- Date: 21–27 May
- Edition: 6th
- Category: World Series
- Draw: 32S / 16D
- Prize money: $225,000
- Surface: Clay / outdoor
- Location: Bologna, Italy
- Venue: Cierrebi Club

Champions

Singles
- Richard Fromberg

Doubles
- Gustavo Luza / Udo Riglewski
- ← 1989 · Bologna Outdoor · 1991 →

= 1990 Muratti-Time Internazionali di Tennis =

ATP tennis tournament in Bologna

The 1990 Muratti-Time Internazionali di Tennis, also known as the Bologna Saving Bank Trophy, was a men's tennis tournament played on outdoor clay courts at the Cierrebi Club in Bologna in Italy and was part of the World Series of the 1990 ATP Tour.
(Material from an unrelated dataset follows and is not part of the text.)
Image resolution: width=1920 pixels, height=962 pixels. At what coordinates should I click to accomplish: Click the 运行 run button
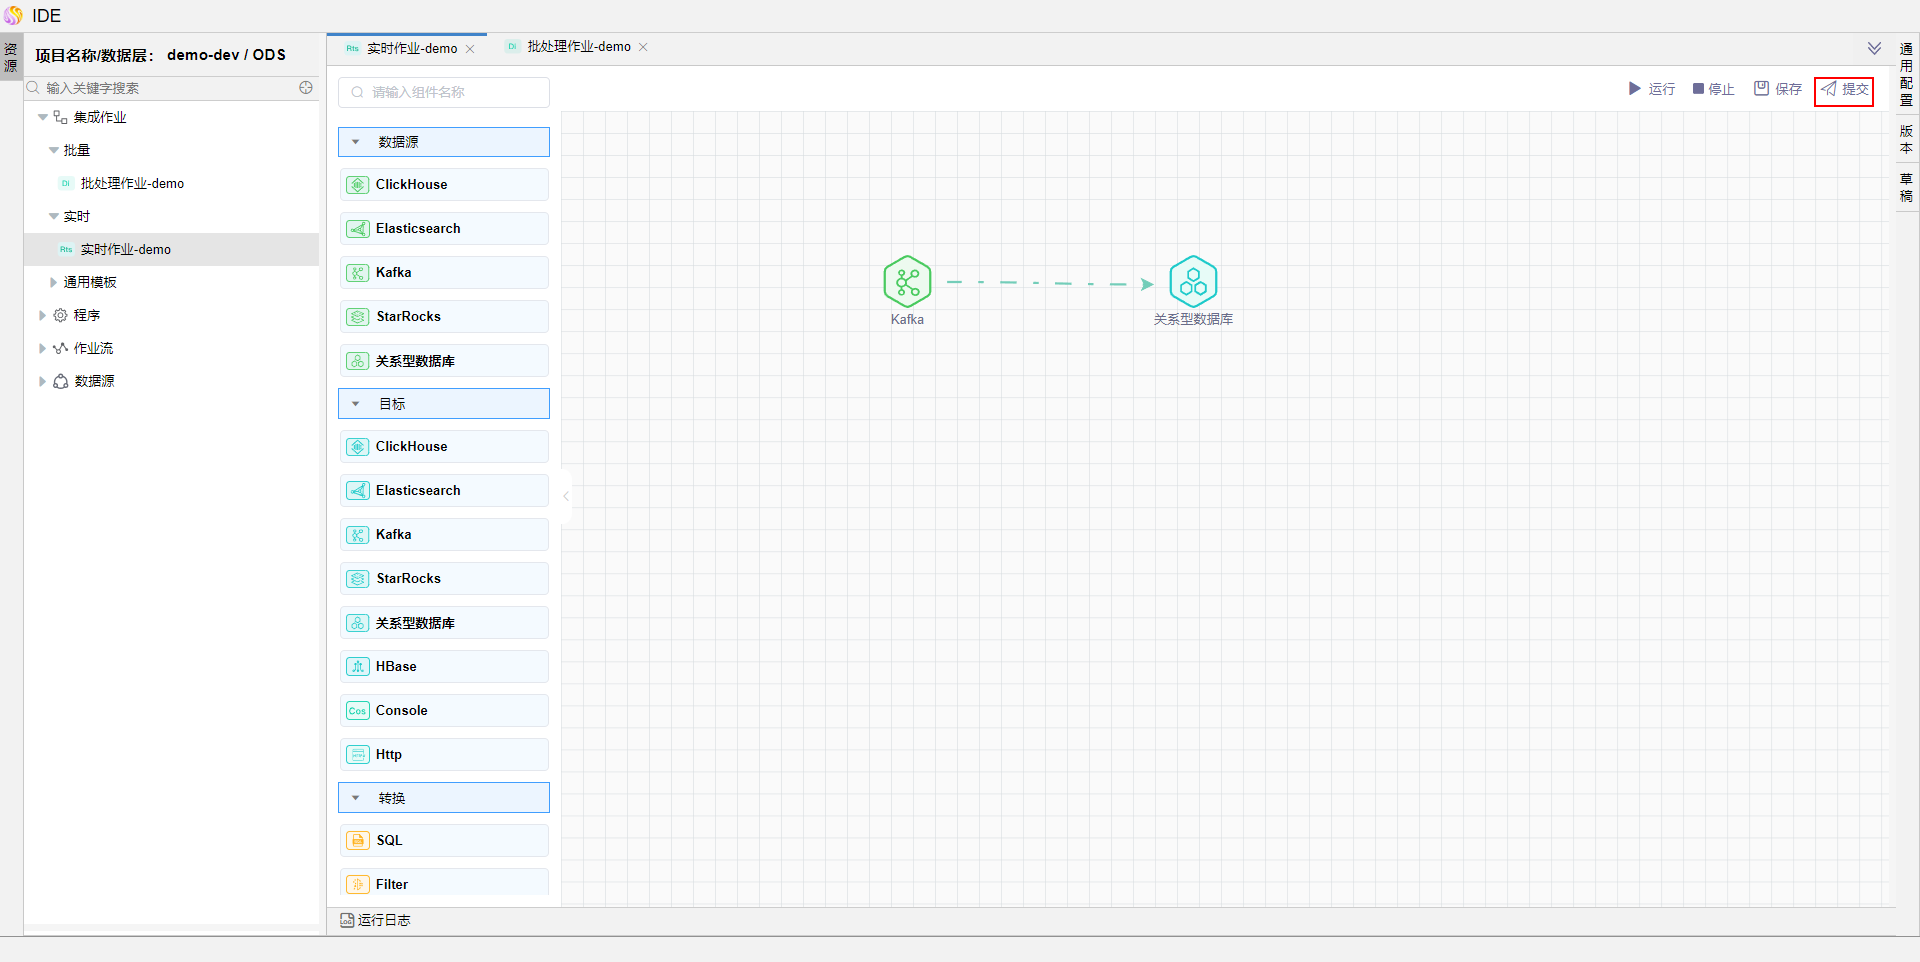pyautogui.click(x=1651, y=89)
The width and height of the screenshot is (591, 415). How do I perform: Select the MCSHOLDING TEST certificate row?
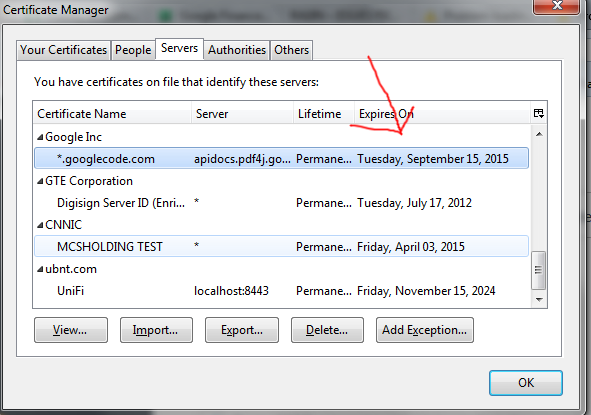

It was the sixth edition of the tournament and was held from 21 May until 27 May 1990. Unseeded Richard Fromberg won the singles title.

==Finals==
===Singles===
AUS Richard Fromberg defeated SUI Marc Rosset 4–6, 6–4, 7–6^{(7–5)}
- It was Fromberg's first singles title of his career.

===Doubles===
ARG Gustavo Luza / FRG Udo Riglewski defeated FRA Jérôme Potier / USA Jim Pugh 7–6, 4–6, 6–1
- It was Luza's 2nd and last doubles title of the year and the 3rd of his career. It was Riglewski's 2nd doubles title of the year and the 7th of his career.